Тралл тоже поднялся. — Очень хорошо. Но сейчас, брат, я чувствую потребность в уединении.
— Что означает опасную компанию?
«Если так, то я все равно что мертв». — Не бойся за меня, Фир.
— Теперь оставь нас, Ханнан Мосаг, — произнес император. Голос вдруг выдал его усталость. — И забери к'риснан ов. Все прочь… не ты, раб. Майен, жена моя, ты тоже уходи. Идите. Прошу.
Внезапный приказ вызвал некоторое замешательство, но через несколько мгновений в зале остались лишь Рулад и Удинаас. На взгляд невольника, уход Майен скорее походил на бегство. Походка выдала, что она близка к истерике.
Он подозревал, что таких мгновений будет все больше. Внезапные нарушения привычных процедур. Так что его не удивило, что Рулад подзывает его. В глазах императора Удинаас увидел прилив ужаса и отчаяния.
— Встань рядом, раб, — прохрипел Рулад дрожащим голосом. — Напомни мне! Прошу! Удинаас…
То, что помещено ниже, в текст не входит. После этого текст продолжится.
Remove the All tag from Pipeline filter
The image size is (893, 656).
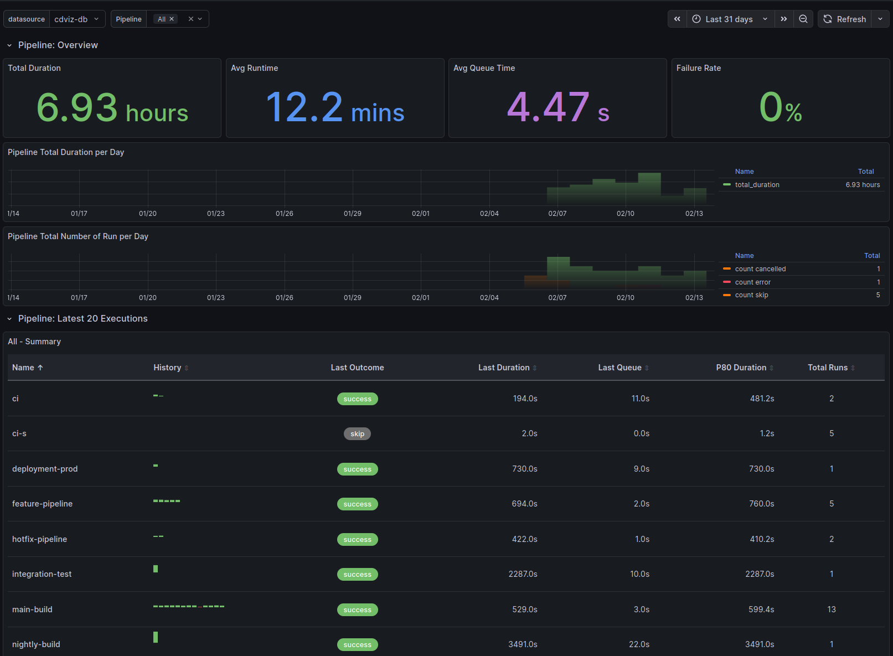coord(172,18)
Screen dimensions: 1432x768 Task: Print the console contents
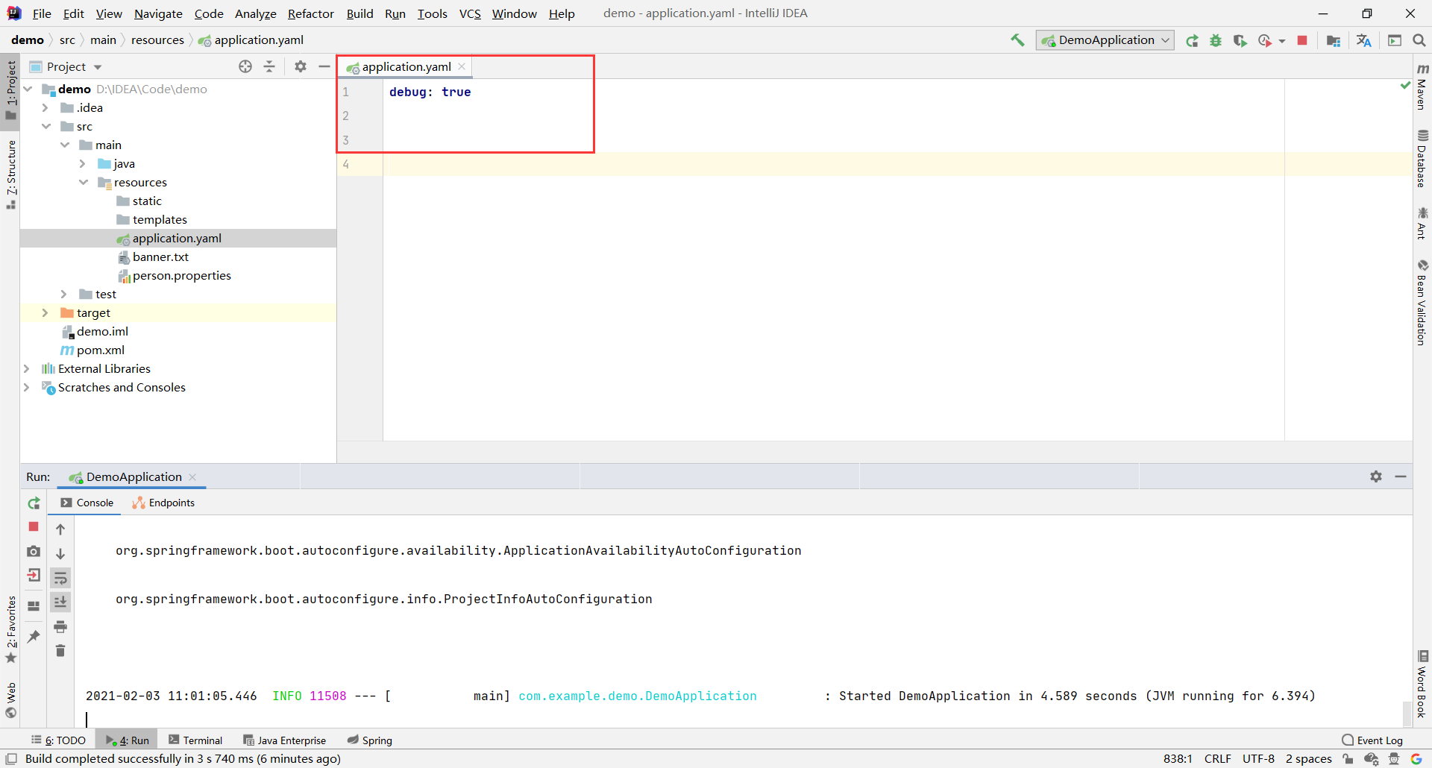pos(60,627)
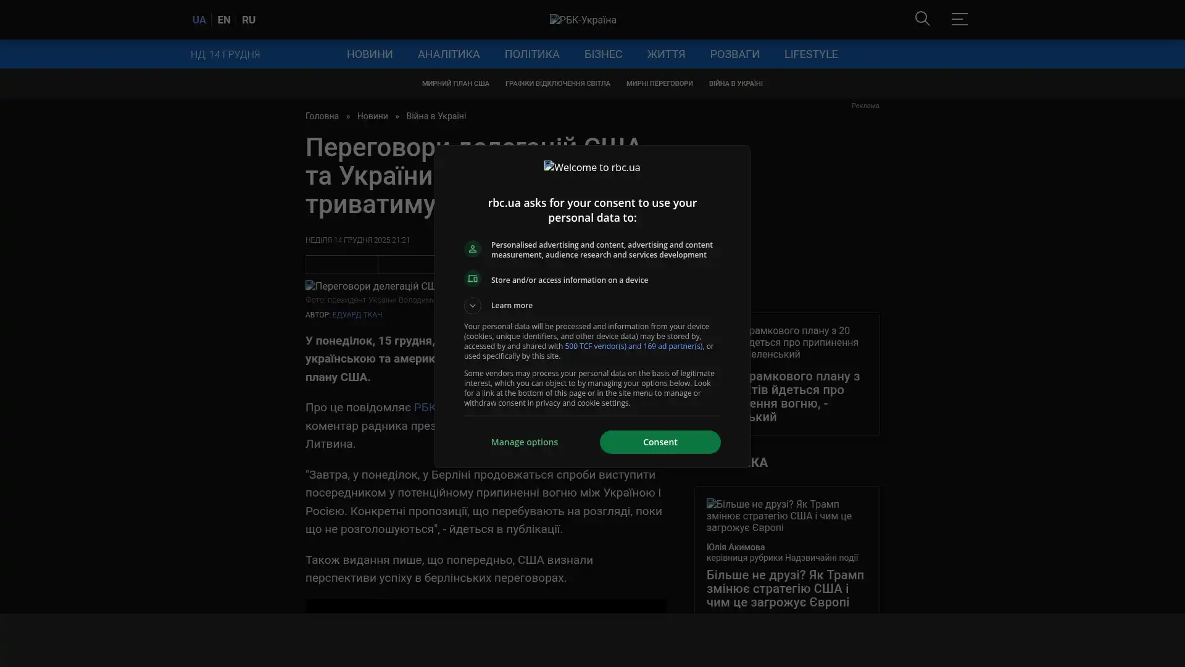Open the ПОЛІТИКА menu item

click(531, 54)
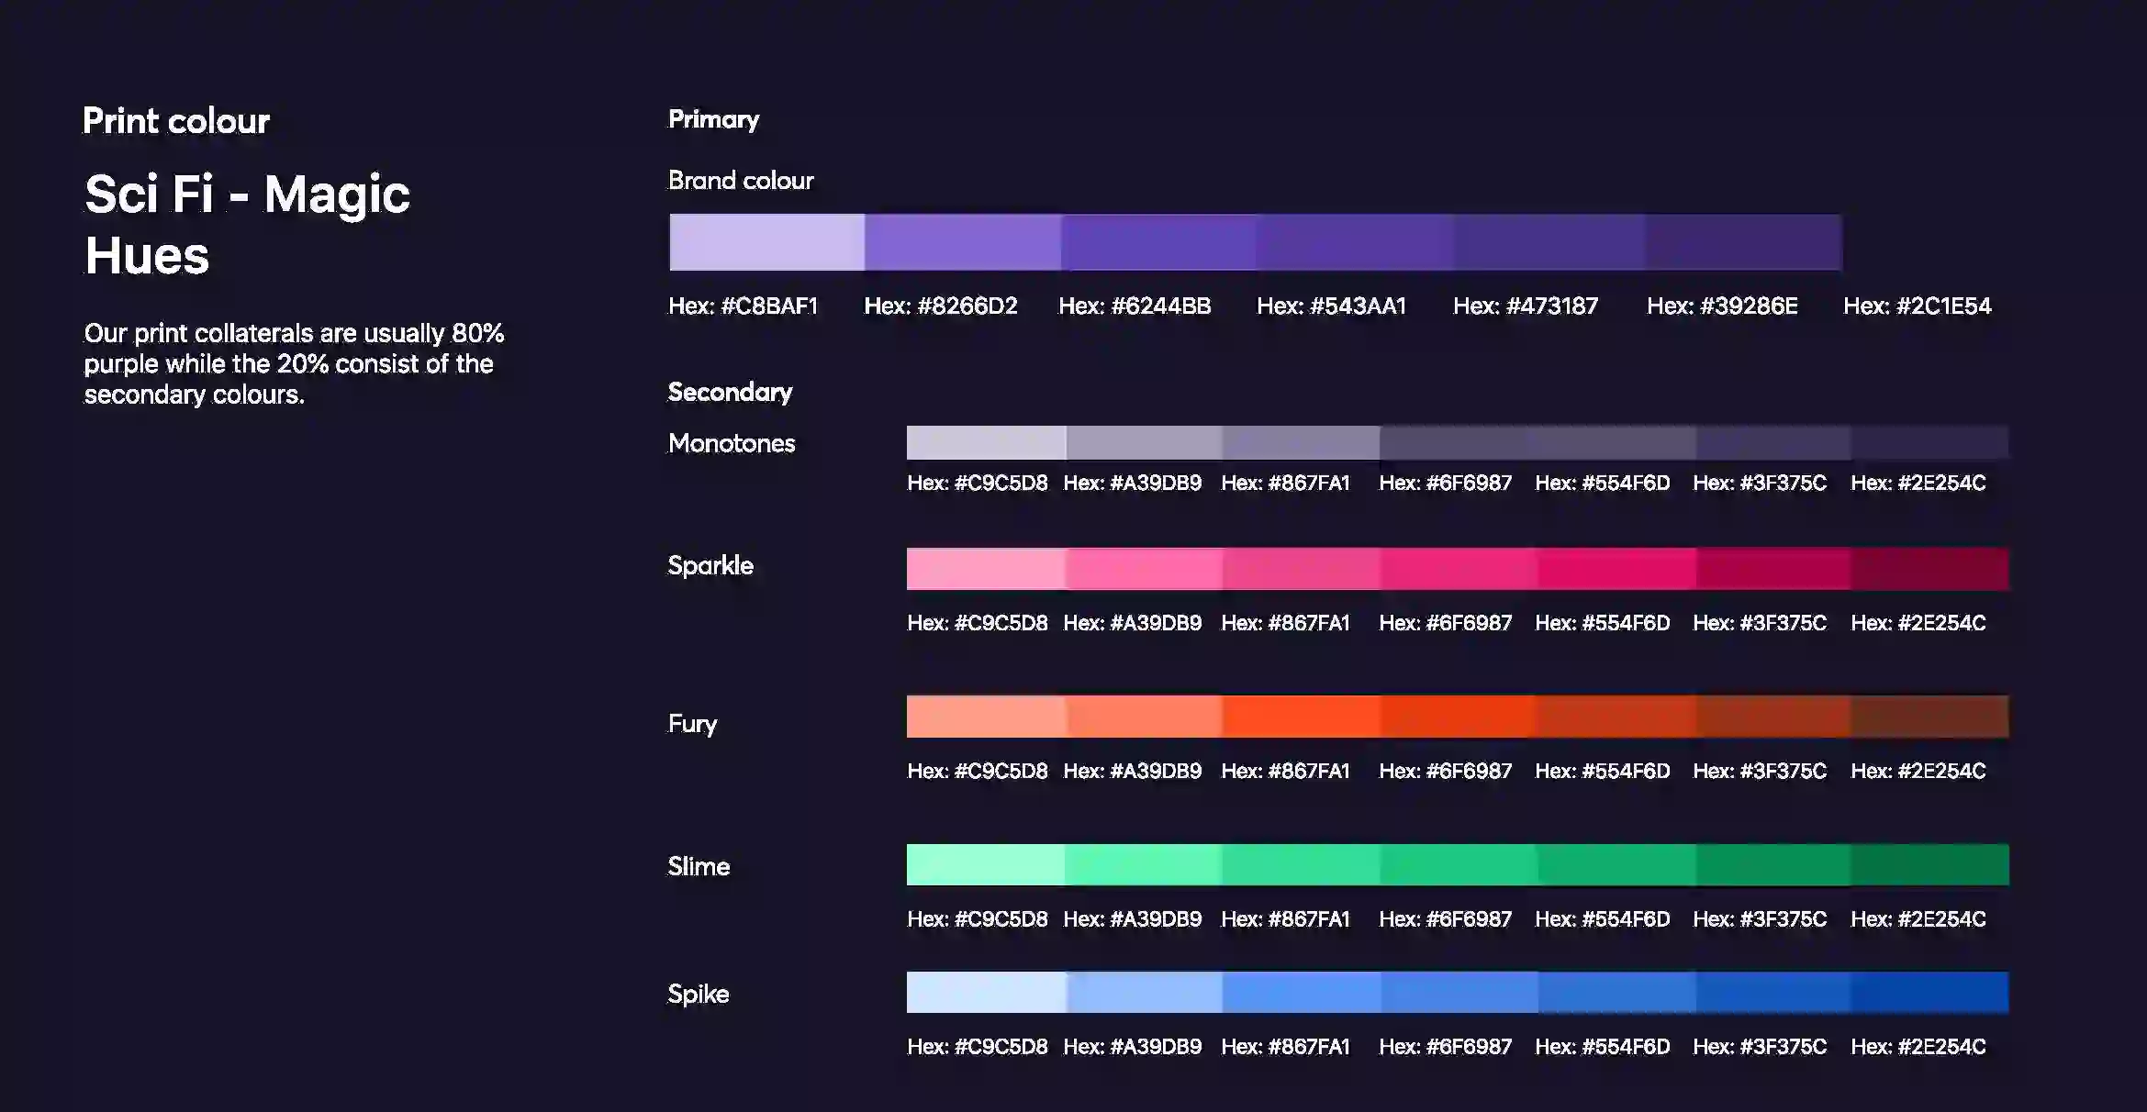The width and height of the screenshot is (2147, 1112).
Task: Click the brand swatch above Hex #39286E
Action: (1744, 242)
Раб подумал и ответил: — Вы умерли. Ваше тело облачили как подобает для похорон омытого кровью воина — хирота. А потом вы вернулись. С помощью меча, что сейчас в вашей руке, вы живете снова.
— Да, так. Да. — Смех перерос в пронзительный вопль, остановленный внезапным содроганием тела. Рулад захрипел, как от боли, потом пробормотал: — Раны…
— Император?
— Ладно. Просто воспоминание. Холодное железо вонзается в тело. Холодный огонь. Я пытался, пытался свиться клубком вокруг этих ран. Плотно, чтобы защитить все, что осталось. Я помню…
Удинаас молчал. Пока император не смотрит на него, он свободен наблюдать и делать выводы.
«Юноши не должны умирать. Финальный миг принадлежит старцам. Некоторые правила не следует нарушать никогда, по стремлению ли души или трезвому расчету. Рулад был мертв слишком долго, слишком долго, чтобы избежать повреждения духа. Если император — инструмент, тогда он инструмент с пороком. Какой от него прок?»
— Мы несовершенны. — Удинаас вздрогнул. — Ты понимаешь это, Удинаас.
— Да, Император.
— Как? Почему ты понимаешь?
— Я раб.
Рулад кивнул. Левая его рука в золотой «перчатке» присоединилась к правой, сжимающей рукоять меча. — Да, конечно. Да. Несовершенны. Никогда не равны брошенным нам идеям. Это бремя смертных. — Он страдальчески искривил рот. — Не только смертных. — На миг блестящий взор скрестился со взором раба — и отпрянул. — Он шепчет в моей разуме. Говорит, что произносить. Делает меня умнее меня самого. Чем это делает меня, Удинаас? Чем это делает меня?